Democrats pass the popcorn in Maryland
Dan Cox is the Republican nominee for governor of Maryland. He won the nomination by defeating Kelly Schulz, a protégé of incumbent Larry Hogan.
Cox prevailed in the primary despite doing virtually no advertising. The Democrats did his advertising for him.
They did it by running ostensibly negative ads against Cox that highlighted Donald Trump’s endorsement of him. The ads mobilized support for Cox among Republicans, as they were intended to do, and that support carried Cox to victory.
Cox earned Trump’s endorsement by insisting that the former president won the 2020 election. He even called Mike Pence a traitor, although he later took down that absurd statement.
Following the FBI’s raid on Mar-a-Lago, Cox, by now the nominee, went so far as to promise that if elected he will call on Maryland troopers and the national guard to resist rogue actions of the Biden administration. At this point, Democrats were getting even more than they had hoped for when they ran those ads designed to help Cox secure the nomination.
But Cox recently stopped singing the hardline Trumpist tune. He deleted his account on the social media platform Gab where he often sang that tune.
In addition, his campaign website no longer mentions his fight against certifying the 2000 election result. It no longer calls for an audit of the 2000 election. And it no longer contains references to a “natural right” to gun ownership.
An endorsement from Trump and a photo of the ex-president have also gone missing from the campaign site, according to this report.
It’s normal for candidates in both parties to move towards the center after winning a primary in which they ran strongly from the right or left. But in Cox’s case, this is an exercise in futility. Cox has no hope of altering his image as a die-hard Trump supporter — an image both he and the Democrats have brandished non-stop for many months.
And Cox has no chance of winning in Maryland, where Democrats hold a 2-1 advantage over Republicans in voter registration. A June poll showed that only 9 percent of registered Democrats would even consider voting for Cox (23 percent said they would consider voting for Schulz, his opponent in the primary.)
What does Cox think he’ll accomplish by deemphasizing his endorsement by Trump? Get 12 percent of Democrats to consider voting for him? In his position, I think I’d rather stick to my guns.
Conservatives enjoy pointing to friction on the liberal left — the friction, for example, between members/followers of the Squad and more traditional Democratic libs. “Pass the popcorn” is what some like to say as they watch the squabbling.
The friction is real, but it hasn’t stopped Democrats from passing about as much legislation in Congress as could reasonably be expected given their razor-thin majorities in both chambers.

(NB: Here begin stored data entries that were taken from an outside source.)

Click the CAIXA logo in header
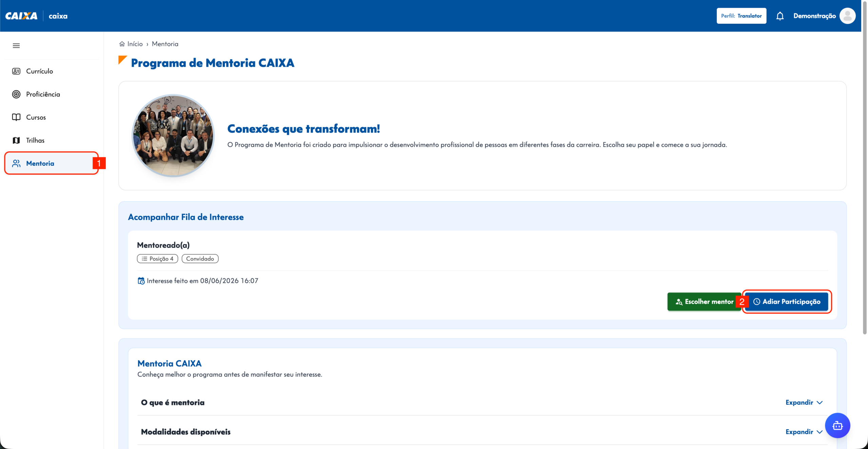21,16
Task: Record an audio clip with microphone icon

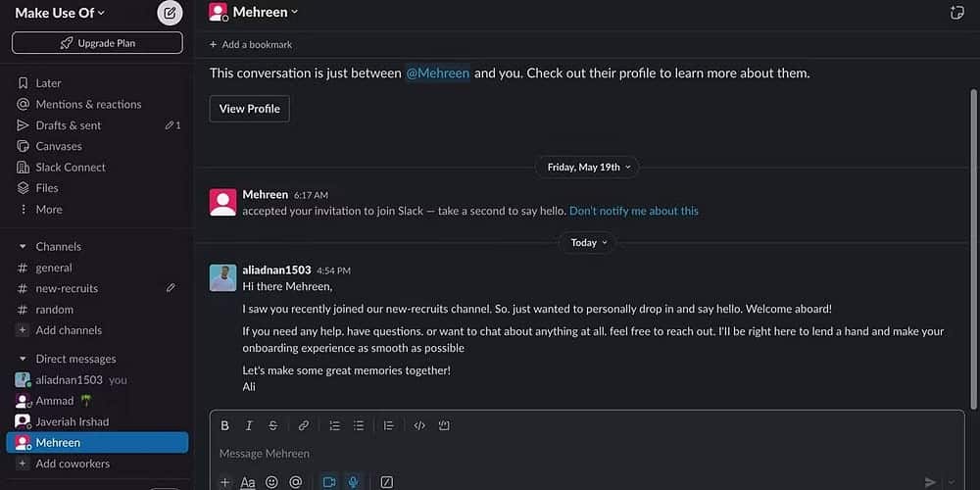Action: coord(353,482)
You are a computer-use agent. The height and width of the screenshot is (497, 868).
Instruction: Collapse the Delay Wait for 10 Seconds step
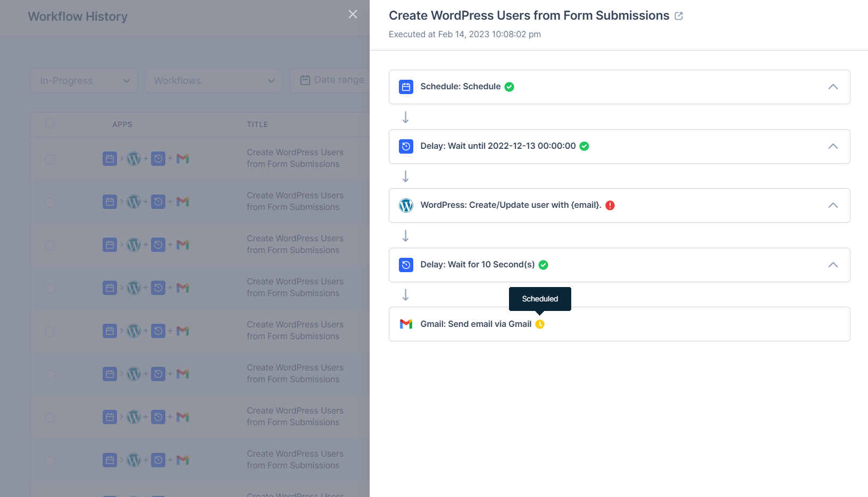click(x=832, y=265)
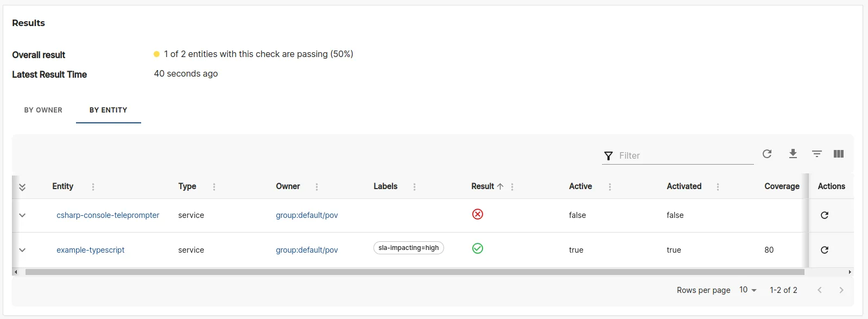Refresh the results table
Viewport: 868px width, 319px height.
(x=766, y=154)
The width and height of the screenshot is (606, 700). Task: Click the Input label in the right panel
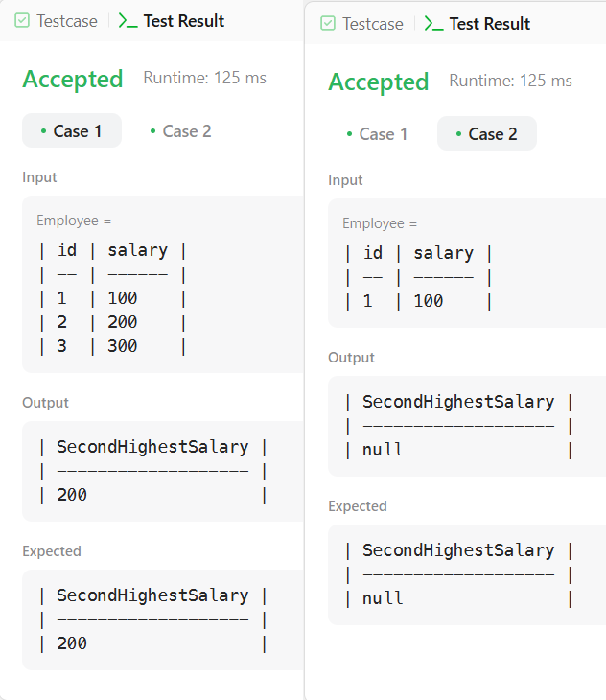pyautogui.click(x=345, y=180)
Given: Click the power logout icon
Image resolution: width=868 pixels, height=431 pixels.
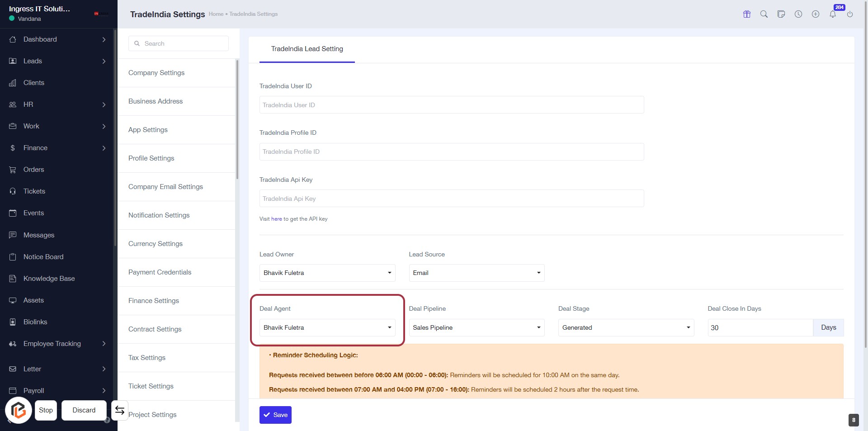Looking at the screenshot, I should 849,14.
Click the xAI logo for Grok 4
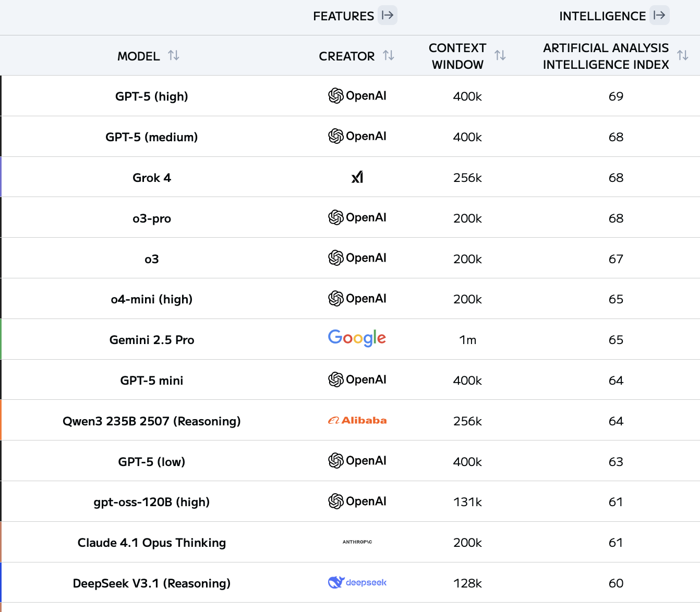 coord(357,177)
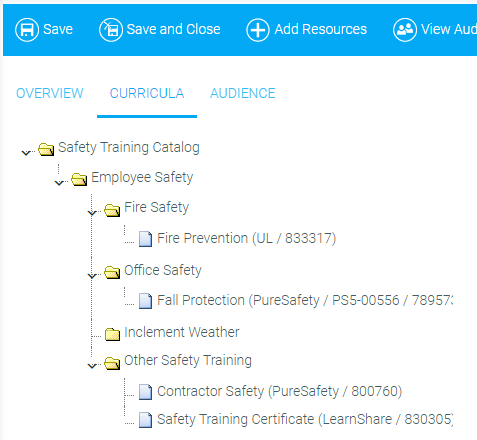Collapse the Other Safety Training arrow
This screenshot has height=440, width=477.
(x=92, y=366)
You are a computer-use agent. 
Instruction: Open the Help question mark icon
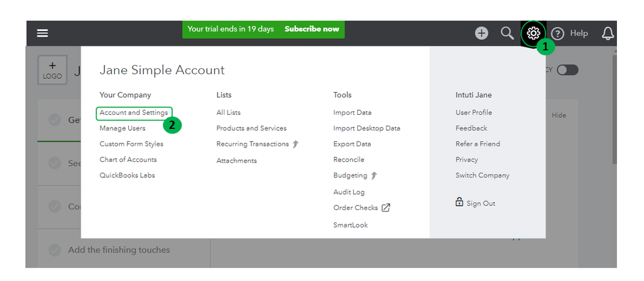click(558, 34)

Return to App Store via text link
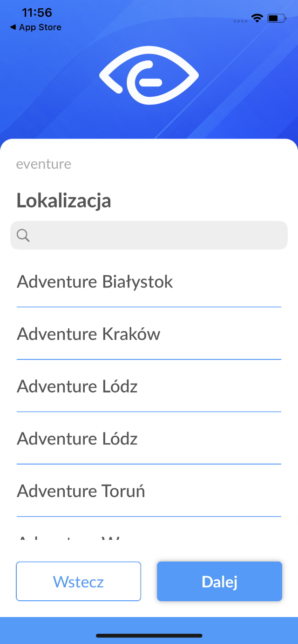[x=40, y=27]
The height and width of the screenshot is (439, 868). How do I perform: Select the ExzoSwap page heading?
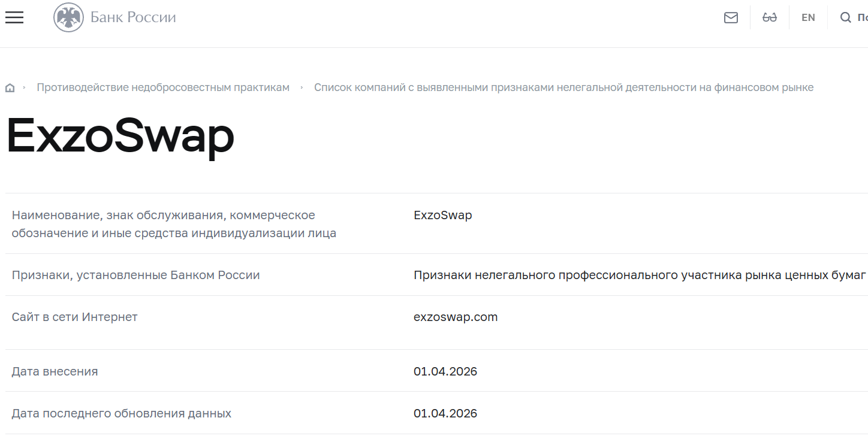119,137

Nor has it stopped them from nominating viable candidates, and in some cases optimal ones, for key Senate races.
I hate to admit it, but these days most of the “pass the popcorn” stuff seems to be happening on the Republican/conservative side. In Maryland, where the GOP has held the governorship for eight years and had an outside shot at holding it for four more, Democrats have plenty of reason to pass the popcorn as they watch Dan Cox.